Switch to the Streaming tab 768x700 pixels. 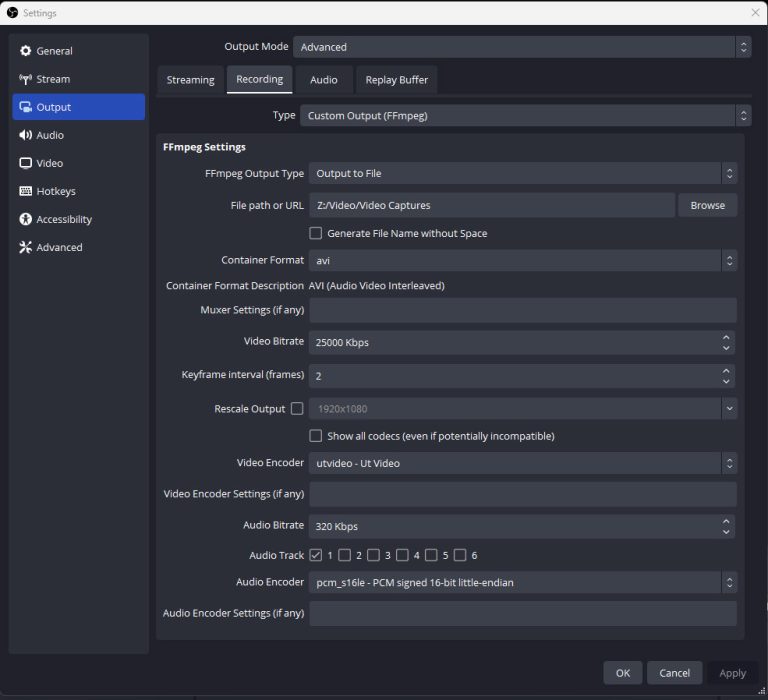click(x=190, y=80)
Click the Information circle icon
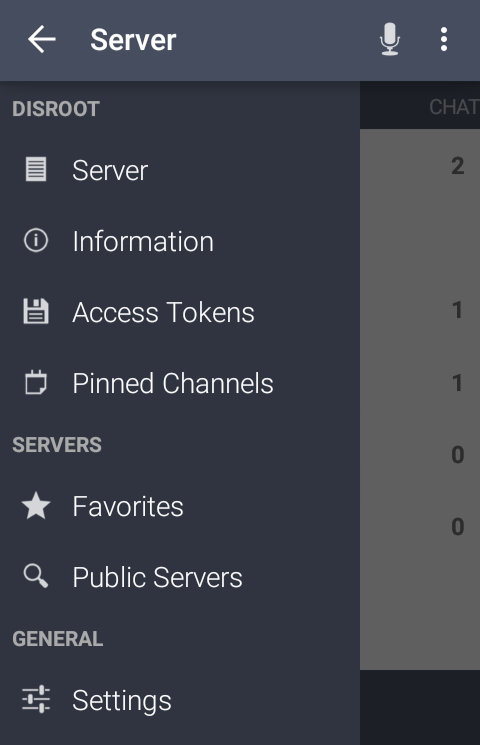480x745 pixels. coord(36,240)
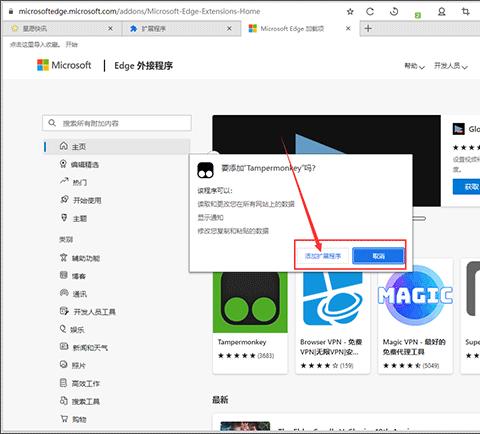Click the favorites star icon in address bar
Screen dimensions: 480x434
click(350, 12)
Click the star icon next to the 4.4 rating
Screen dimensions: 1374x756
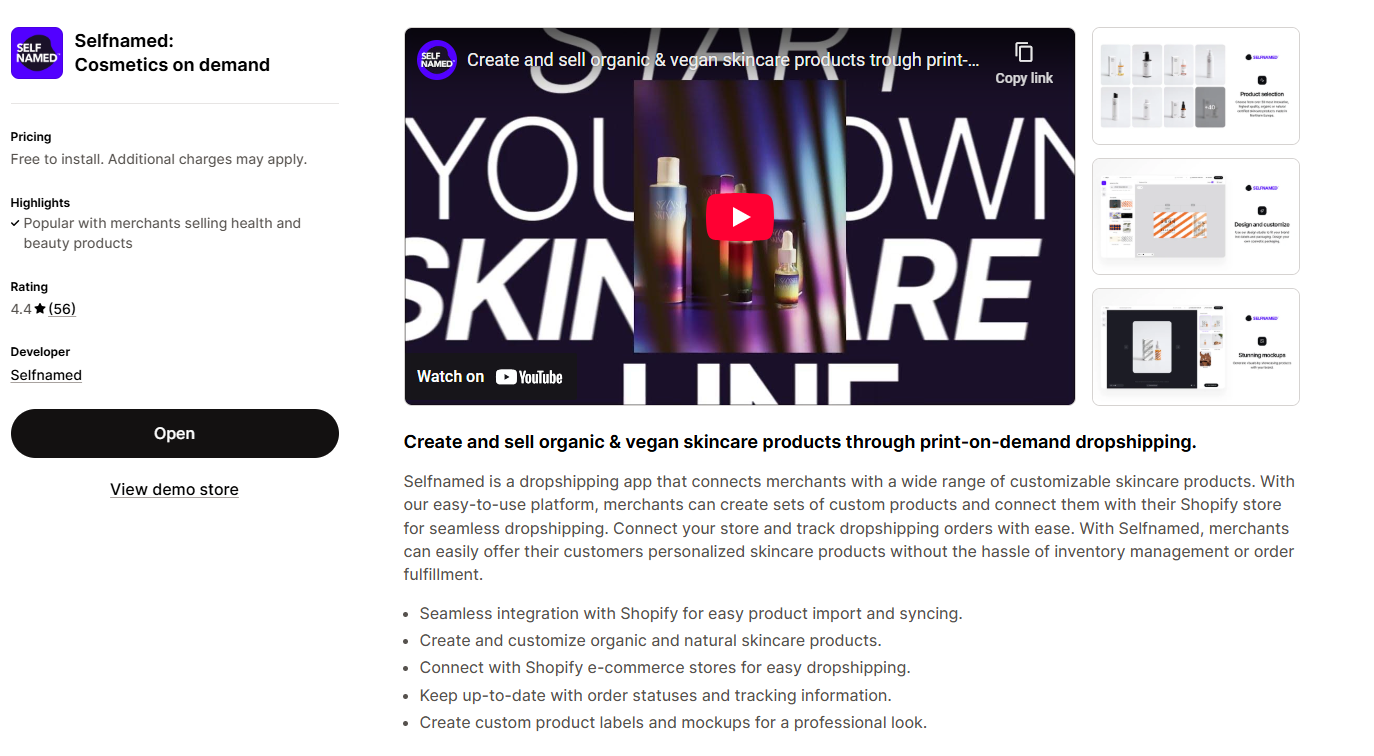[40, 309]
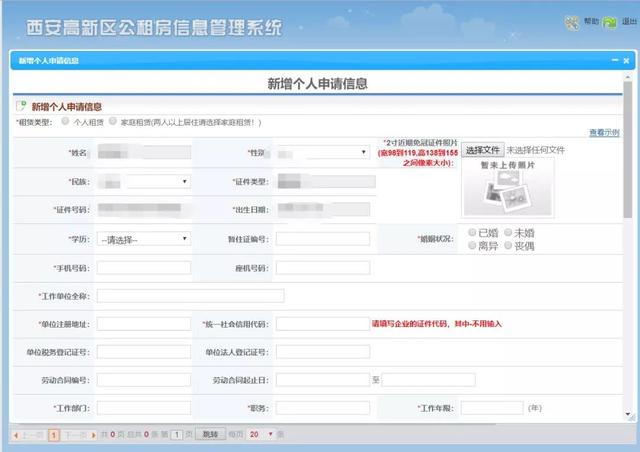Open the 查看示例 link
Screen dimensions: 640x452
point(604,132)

DESCRIPTION OF THE TASK>
Give back exactly, and only, the lines from the one holding "Click the Information circle icon" through the last line of the entries, with every picture omitted.

RESPONSE TO THIS TASK>
Click the Information circle icon
480x745 pixels. coord(36,240)
Click the favorites star icon in address bar
Screen dimensions: 480x434
click(350, 12)
Click the star icon next to the 4.4 rating
Screen dimensions: 1374x756
[40, 309]
Open the 查看示例 link
Screen dimensions: 640x452
point(604,132)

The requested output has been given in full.